En le laissant tout triste dimanche, j’ai tout de même eu un pincement de nostalgie. Attendrissement de quai de gare, après un week-end à s’aimer, coupés du monde. Et pour moi la découverte de la France profonde, où il fait bon pénétrer. Nature luxuriante pour mes yeux citadins, vaste terrain de jeux pour ma nature luxurieuse.
Si beau, mon amour carte postale, si beau mais déjà usé. A 34 ans, un mélange de vieillard émoussé et d’enfant pas encore sevré. Sa mine d’anémié, ses besoins subits et urgents de sieste à n’importe quelle heure, comme une batterie déchargée. Etrange métabolisme qui somatise à la moindre contrariété. Corps transparent, baromètre de toutes ses angoisses. Angoisse de vivre, de jouir, de se dépenser, de s’épuiser. Et puis cette manie de s’ausculter les hormones comme une gonzesse mal réglée. Presque aussi pathétique que d’indexer ses humeurs à l’horoscope.
Pourtant si beau, dans sa pâleur de déterré. Foi de mon ami homo, qui a le goût exigeant de son sexe. D’ailleurs y a qu’à se promener dans le Marais, moi si petite accrochée à son m88 convoité. Même pas fier, plutôt gêné. Presque toujours gêné. Embarrassé par ses longues jambes, sa situation de privilégié. Passe son temps à s’excuser, à se dénigrer : " je dois te sembler si fade… ". Ses sensibleries de torturé s’accordaient mal à mon cynisme enjoué. Merci et pardon ne faisant pas partie de mon vocabulaire amoureux, je ne comprenais pas sa langue faite de contrition et de reconnaissance : " excuse-moi pour hier, excuse-moi pour ce matin, excuse-moi pour demain… ", j’avais beau mettre ça sur le compte de ses racines catho, je ne me sentais pas l’âme d’un confesseur. Et puis " merci d’avoir appelé ", " merci d’être passée ", comme si ça n’allait pas de soi, comme si je remplissais mon cota de BA. Il lui fallait du temps pour prendre de l’assurance et moi j’étais trop pressée.

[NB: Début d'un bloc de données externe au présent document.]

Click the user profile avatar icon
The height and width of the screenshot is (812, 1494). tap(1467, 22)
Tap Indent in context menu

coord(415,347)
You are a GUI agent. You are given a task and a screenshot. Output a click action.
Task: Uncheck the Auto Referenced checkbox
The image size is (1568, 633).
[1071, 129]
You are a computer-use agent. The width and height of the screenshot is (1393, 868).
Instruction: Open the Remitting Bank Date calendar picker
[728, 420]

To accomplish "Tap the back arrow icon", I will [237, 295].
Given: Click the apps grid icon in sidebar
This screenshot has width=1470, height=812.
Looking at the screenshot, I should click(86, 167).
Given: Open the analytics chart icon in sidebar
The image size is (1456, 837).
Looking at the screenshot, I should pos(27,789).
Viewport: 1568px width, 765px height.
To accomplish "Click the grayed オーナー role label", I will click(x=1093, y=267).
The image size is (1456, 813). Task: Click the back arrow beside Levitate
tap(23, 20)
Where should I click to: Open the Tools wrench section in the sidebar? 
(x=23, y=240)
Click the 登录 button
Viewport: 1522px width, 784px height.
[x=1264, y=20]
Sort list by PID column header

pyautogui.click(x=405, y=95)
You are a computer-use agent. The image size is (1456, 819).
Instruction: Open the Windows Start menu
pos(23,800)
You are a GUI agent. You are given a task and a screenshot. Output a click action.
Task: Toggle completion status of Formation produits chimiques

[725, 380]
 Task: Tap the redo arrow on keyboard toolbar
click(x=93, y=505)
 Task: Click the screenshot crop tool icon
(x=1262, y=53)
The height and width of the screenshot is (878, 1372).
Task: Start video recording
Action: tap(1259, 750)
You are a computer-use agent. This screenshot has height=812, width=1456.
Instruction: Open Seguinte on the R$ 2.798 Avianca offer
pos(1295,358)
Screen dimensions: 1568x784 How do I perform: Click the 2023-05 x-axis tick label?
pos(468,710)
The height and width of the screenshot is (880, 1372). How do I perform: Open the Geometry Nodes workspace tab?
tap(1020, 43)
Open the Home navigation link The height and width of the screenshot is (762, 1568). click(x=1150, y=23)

Pourtant, je lui dois de vrais moments de bonheur. Quand il laissait son angoisse de vivre à Paris et qu’il sortait son insouciance du garage, une virilité flambant neuve que j’enfourchais le temps d’un week-end, et d’un week-end seulement. Avec lui, j’ai découvert la France des guides touristiques. Etretat, Honfleur, Crotoy, Sarlat…nos promenades à La Rochelle, nue sous ma robe et ses mains qui flânent sur mon cul, nos baises dans les champs à ciel ouvert, jouissance décuplée par le risque d'être découverts, là pour le coup, siestes méritées. Et nos réveils complices, nos tendres matinées où il me raconte une autre France, celle que je n’ai pas lue et que je n’ai pas encore pris le temps de découvrir. Je pourrais l’écouter pendant des heures me lire " Le Petit Prince ", ou ses romans de Zweig dont je ne raffole pourtant pas. J’aime ces moments où les rôles sont inversés, moi passive et lui maître incontesté, les seuls où sa voix n’hésite pas, ne s’excuse pas, et que les mots s’articulent.